To gain further insights into the object-avoidance response of Snx33-deficient cells, we devised a reductionistic assay to test contact inhibition of locomotion (CIL), a common phenomenon to many cell types, including dHL-60s, where cells stop moving in a particular direction when they come into contact with another cell or an object20,27. We seeded a high density of dHL-60 cells to promote cell-cell interactions and imaged their unconstrained 2D migration while performing TIRFM. Snx33 -/- cells collided more often and formed larger cell-cell contacts compared to wild-type dHL60 cells (Fig. 4g, h), in agreement with their increased decision time when faced with an obstacle (Fig. 4f). This suggests that Snx33 is necessary for steering cell movement. Finally, to gain molecular insight into the role of Snx33 in CIL, we simultaneously imaged the neutrophil WAVE2 complex component Hem1 tagged with GFP, and Snx33 tagged with mCherry using confocal and TIRFM. First, quantitative analyses of single cells revealed that the fluorescent signal of both proteins largely overlapped in all cell locations except for the highly negatively (outwards) curved leading-edge (Supplementary Fig. 7a, b). There, the plasma membrane-bound WAVE2 accumulation coincided with a decrease in the Snx33 signal (Supplementary Fig. 7c, d). Next, we imaged Snx33-GFP in colliding wild-type cells and found that it localizes to the cell contact area where WAVE2 disappears and relocates to a contact free zone, which then becomes the leading-edge, resulting in cell repolarization (Fig. 4i). To assess whether the dysfunctional CIL response in Snx33 -/- cells is indeed due to impaired WAVE2 inhibition at the contact area, we quantified the WAVE2 component Hem1-GFP before and after collision. While wild-type cells displayed a clear reduction in WAVE2 after the contact event, necessary for cell repolarization, Snx33 -/- cells failed to inhibit WAVE2 (Fig. 4j).
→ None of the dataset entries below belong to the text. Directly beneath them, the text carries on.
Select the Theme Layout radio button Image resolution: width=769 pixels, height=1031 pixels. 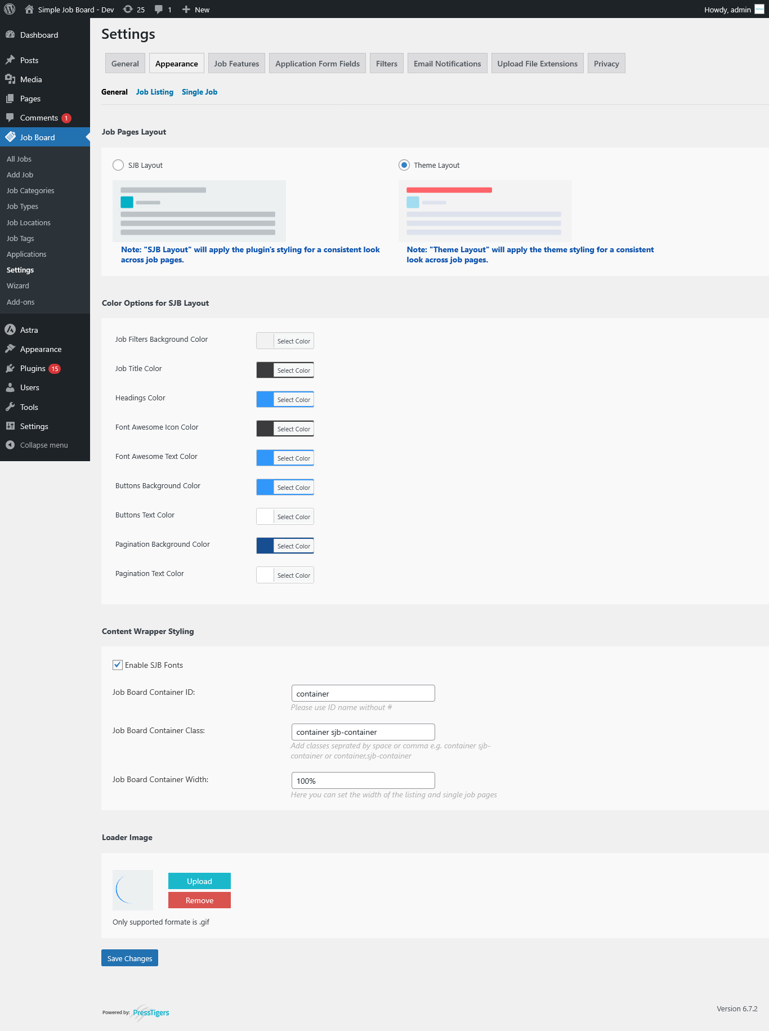(x=404, y=165)
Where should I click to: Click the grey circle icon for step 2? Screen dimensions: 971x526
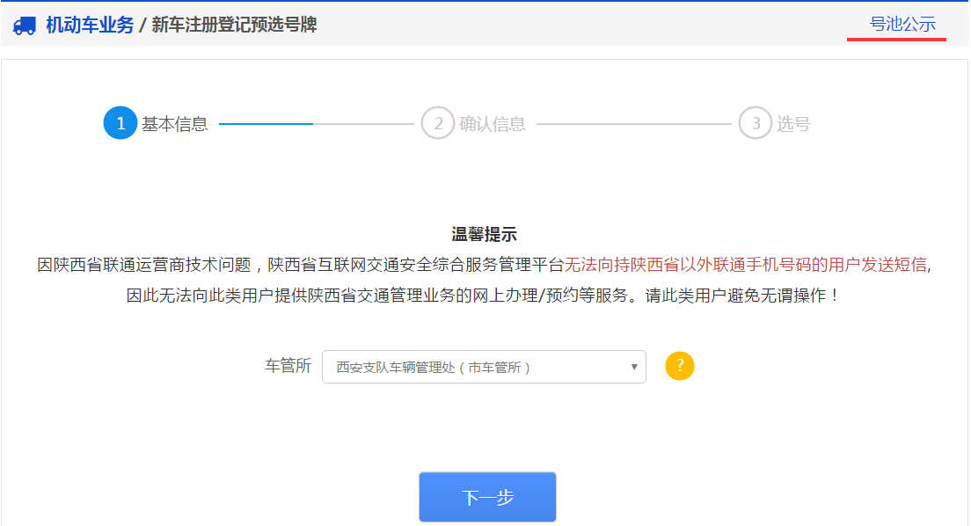[438, 123]
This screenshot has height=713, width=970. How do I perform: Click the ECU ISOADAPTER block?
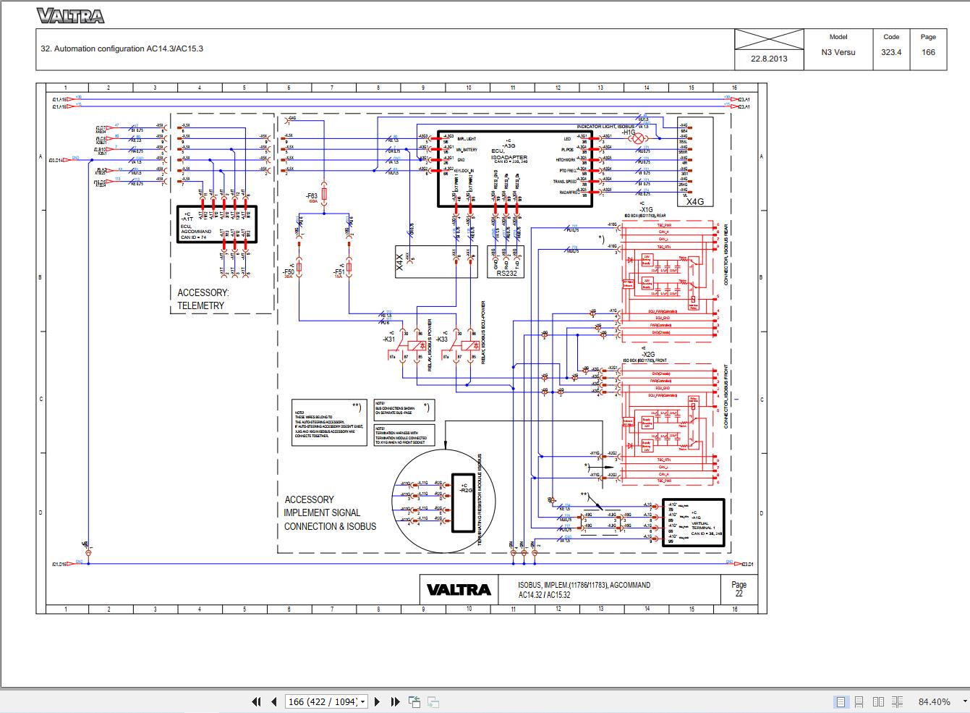coord(515,169)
To date, little is known about the molecular machinery orchestrating CIL, and in particular, no curvature sensing has yet been shown to regulate it. These observations support a key role for membrane topography and the curvature sensing protein Snx33 in regulating actin polymerization during CIL, a process not only key for immune cell migration in complex environments, but also fundamental during embryogenesis and collective migration in vivo28.
Several studies have attempted to decipher the reasons behind the diversity of curvaturesensing proteins29, highlighting their role in membrane reorganization downstream of extracellular mechanical stimulation30. Here, by using leukocytes, which polarize and generate a leading-edge in an adhesion-independent manner, we take a cell centric approach to demonstrate a new role for membrane topography in de-stabilizing lamellipodia for efficient navigation. To that end, we developed a reductionistic theoretical model that relates curvature regulation in the leading edge with membrane mechanics and actin polymerization. In accordance with our model predictions we identify a curvature sensing protein, Snx33, that senses inward (positive) curvature and inhibits actin polymerization by negatively regulating WAVE2, the main NPF in neutrophils. Thus, Snx33 de-stabilizes lamellipodia making the leading edge more dynamic, which we show is key for adapting to an ever-changing environment. In summary, this work identifies the sensing of cell-intrinsic membrane topography as a novel mechanism that enables dynamic adaptation necessary for steering cell migration and CIL, a process not only key for immune cell migration, but also fundamental during embryogenesis and collective migration in vivo.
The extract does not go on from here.